The National Register nomination includes a description of the building:

"Situated on the top of a steep hill, the church was a plain, gable-roofed, rectangular, frame structure about 26 x 29 feet, with the length running north south. The exterior finish was unusually narrow beveled siding (less than three inches weather exposure) which is preserved on the present church. On the south end of the building was an entry hall with a three-sided truncated hip roof. This entry ran the width of the building and was about 10 feet wide. There were two pairs of tall six-paned windows on the west, south, and east sides of the church, a main door on the south in the center of the entry hall/and a small belfry on the south end of the gable roof. The builders added some decoration in the exposed rafters which were carved and pierced and backed by a dentate-carved board, still visible today on the east side of the church.

==Expansion==
The church building was expanded in 1911 and 1912. A basement was dug on the lower slope of the hill to the west, and the church building was moved onto the new basement. The basement was 14 feet wider than the sanctuary, so it was possible to add another 14 feet to the room above. The gable roof over the addition runs west from the north–south alignment of the original roof. The north–south gable roof was extended to cover the entry hall, and the door to the building was moved to the east end of the entry hall. The two gables formed an angle where a belfry tower was built to a height of about two feet above the roofs. The square tower provides an entry to the basement, and a stairway to the church above. The basement, which opens out to the west, has space for meetings and social activities along with Sunday School classes.
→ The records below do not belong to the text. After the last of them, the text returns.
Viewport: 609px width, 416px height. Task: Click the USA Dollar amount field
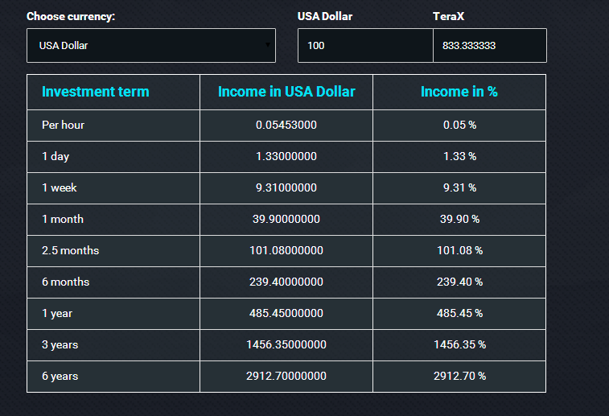pos(365,46)
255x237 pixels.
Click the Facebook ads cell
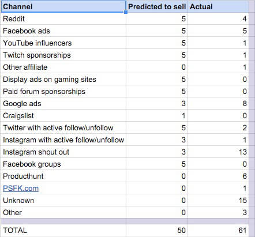tap(63, 31)
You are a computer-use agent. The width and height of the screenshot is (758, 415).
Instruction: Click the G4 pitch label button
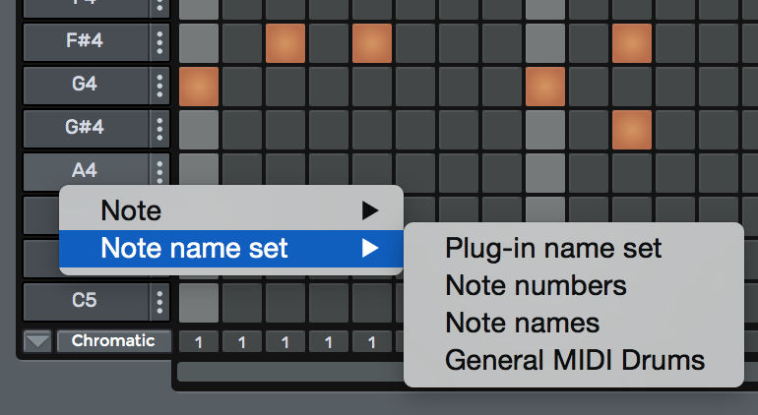pos(86,86)
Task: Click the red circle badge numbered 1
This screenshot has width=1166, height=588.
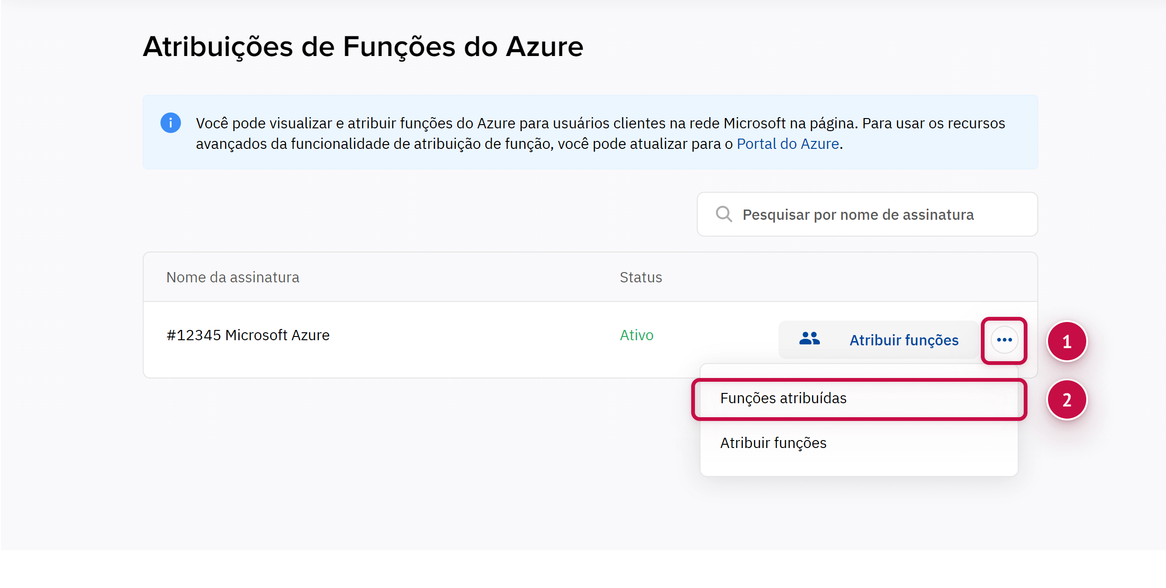Action: click(1067, 342)
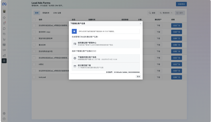Open the megaphone ads icon in sidebar
211x122 pixels.
4,50
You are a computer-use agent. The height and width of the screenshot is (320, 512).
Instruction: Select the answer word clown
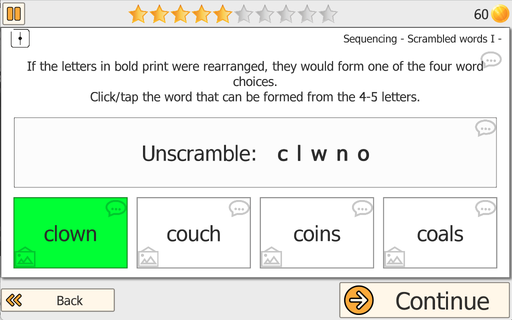click(x=71, y=234)
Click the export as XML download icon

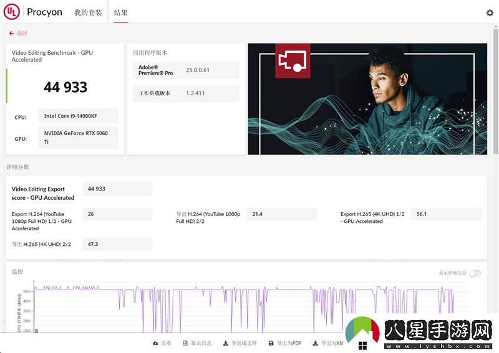316,343
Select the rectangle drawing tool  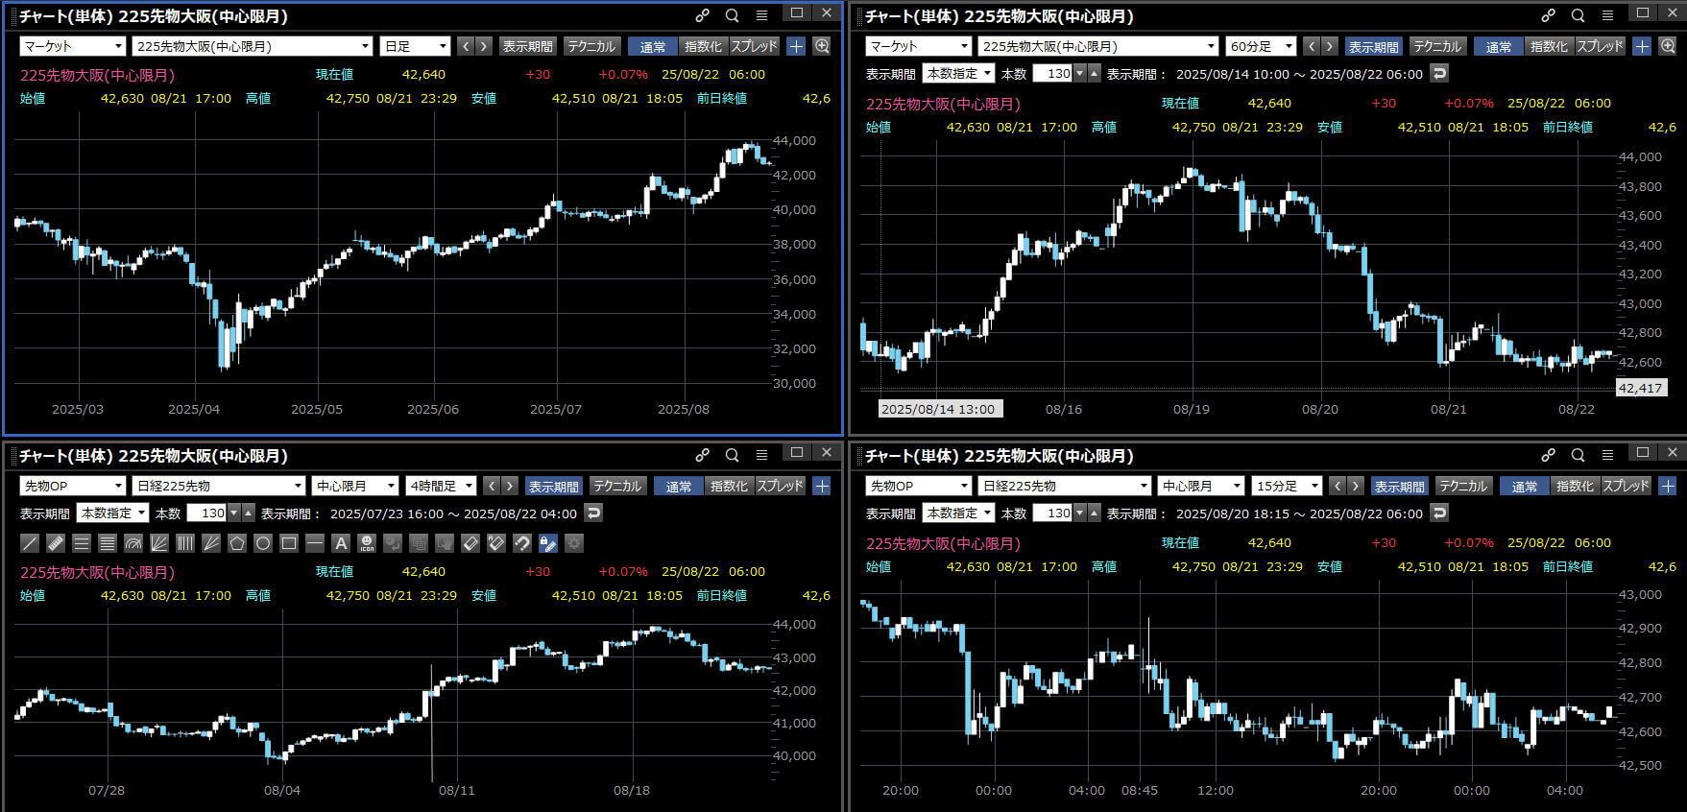point(288,543)
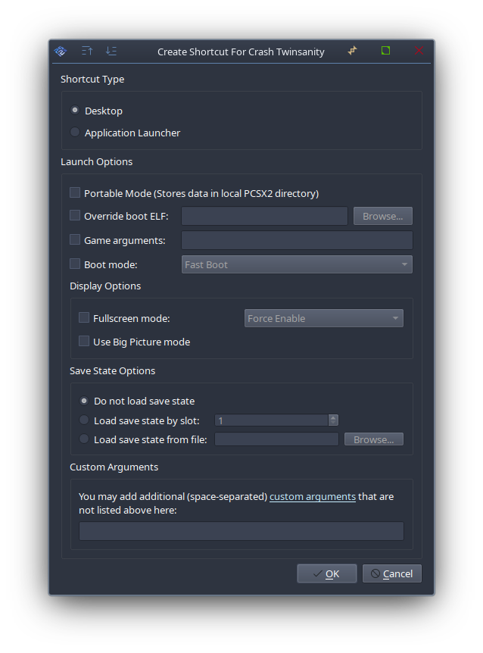Click the green maximize window icon
The image size is (483, 653).
coord(385,51)
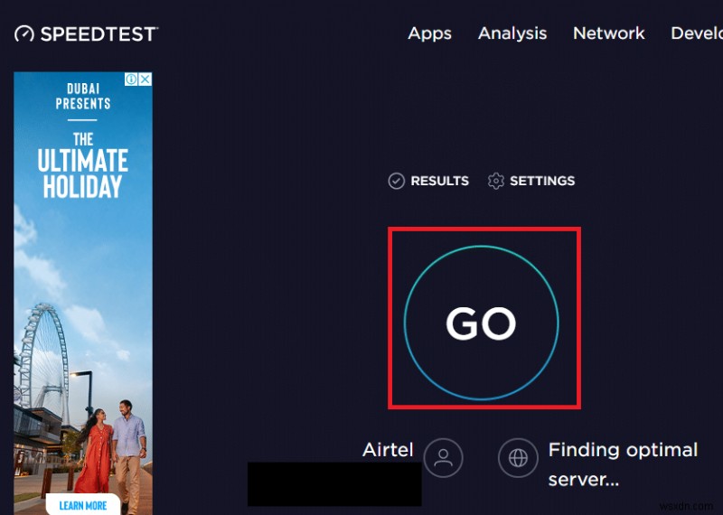The width and height of the screenshot is (723, 515).
Task: Click the Results checkmark icon
Action: tap(396, 181)
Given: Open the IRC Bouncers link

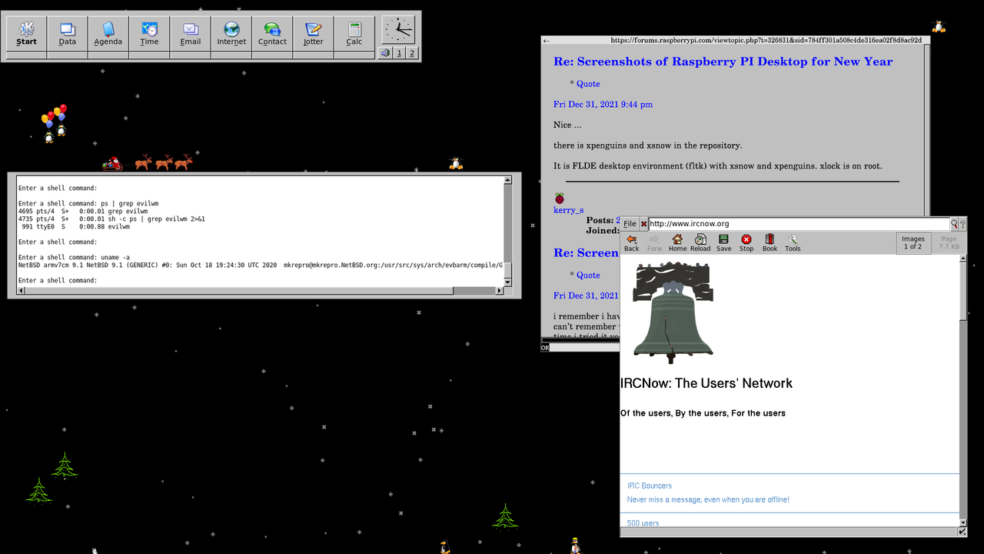Looking at the screenshot, I should point(649,486).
In 1913, the stained glass windows were added to the sanctuary. A fire in 1922 damaged the interior of the first floor, and destroyed the large stained glass window on the west side of the sanctuary. All of the other windows are original. Two other rooms were added north of the sanctuary in 1938 and 1958. In 1974, the exterior of the basement walls were faced with sandstone flagstones from an outcrop about 60 mi southwest of Buffalo.

==Parsonage==
The parsonage, built in 1910, is built on a level with the west side of the basement of the church. It is a frame structure with a gable roof and tall paired windows. There is a shed-like roof on the south side of the parsonage. Originally, it must have looked like a small replica of the church.